[Records drawn from a dataset]
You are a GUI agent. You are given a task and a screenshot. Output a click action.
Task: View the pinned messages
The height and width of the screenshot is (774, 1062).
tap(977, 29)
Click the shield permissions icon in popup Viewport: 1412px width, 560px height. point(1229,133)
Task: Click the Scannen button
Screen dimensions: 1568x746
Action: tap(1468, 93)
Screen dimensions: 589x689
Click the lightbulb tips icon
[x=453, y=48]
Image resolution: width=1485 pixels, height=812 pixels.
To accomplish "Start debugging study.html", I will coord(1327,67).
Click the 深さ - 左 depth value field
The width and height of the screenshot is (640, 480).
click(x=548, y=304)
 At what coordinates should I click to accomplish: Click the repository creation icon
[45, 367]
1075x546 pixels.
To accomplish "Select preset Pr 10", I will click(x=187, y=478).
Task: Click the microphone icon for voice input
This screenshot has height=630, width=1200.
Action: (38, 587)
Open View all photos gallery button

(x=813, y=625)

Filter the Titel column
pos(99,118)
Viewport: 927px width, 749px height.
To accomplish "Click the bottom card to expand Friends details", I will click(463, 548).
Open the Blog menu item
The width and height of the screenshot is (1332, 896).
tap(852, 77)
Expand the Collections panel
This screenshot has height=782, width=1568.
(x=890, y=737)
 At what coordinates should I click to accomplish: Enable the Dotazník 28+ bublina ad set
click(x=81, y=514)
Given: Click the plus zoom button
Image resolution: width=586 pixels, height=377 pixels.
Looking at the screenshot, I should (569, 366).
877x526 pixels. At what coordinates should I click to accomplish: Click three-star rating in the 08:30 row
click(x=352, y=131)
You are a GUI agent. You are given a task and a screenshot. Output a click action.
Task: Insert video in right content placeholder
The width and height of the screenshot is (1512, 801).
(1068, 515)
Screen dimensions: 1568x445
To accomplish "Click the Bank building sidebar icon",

Aim of the task: When you reach the line with "Click the lightbulb tips icon" in the records above, start writing out lines exactly, and stop once the line with "Given: Click the plus zoom button" has been written; include nothing else.

Your response:
Click the lightbulb tips icon
[x=453, y=48]
Image resolution: width=1485 pixels, height=812 pixels.
To accomplish "Start debugging study.html", I will coord(1327,67).
Click the 深さ - 左 depth value field
The width and height of the screenshot is (640, 480).
click(x=548, y=304)
 At what coordinates should I click to accomplish: Click the repository creation icon
[45, 367]
1075x546 pixels.
To accomplish "Select preset Pr 10", I will click(x=187, y=478).
Task: Click the microphone icon for voice input
This screenshot has height=630, width=1200.
Action: (38, 587)
Open View all photos gallery button

(x=813, y=625)

Filter the Titel column
pos(99,118)
Viewport: 927px width, 749px height.
To accomplish "Click the bottom card to expand Friends details", I will click(463, 548).
Open the Blog menu item
The width and height of the screenshot is (1332, 896).
tap(852, 77)
Expand the Collections panel
This screenshot has height=782, width=1568.
(x=890, y=737)
 At what coordinates should I click to accomplish: Enable the Dotazník 28+ bublina ad set
click(x=81, y=514)
Given: Click the plus zoom button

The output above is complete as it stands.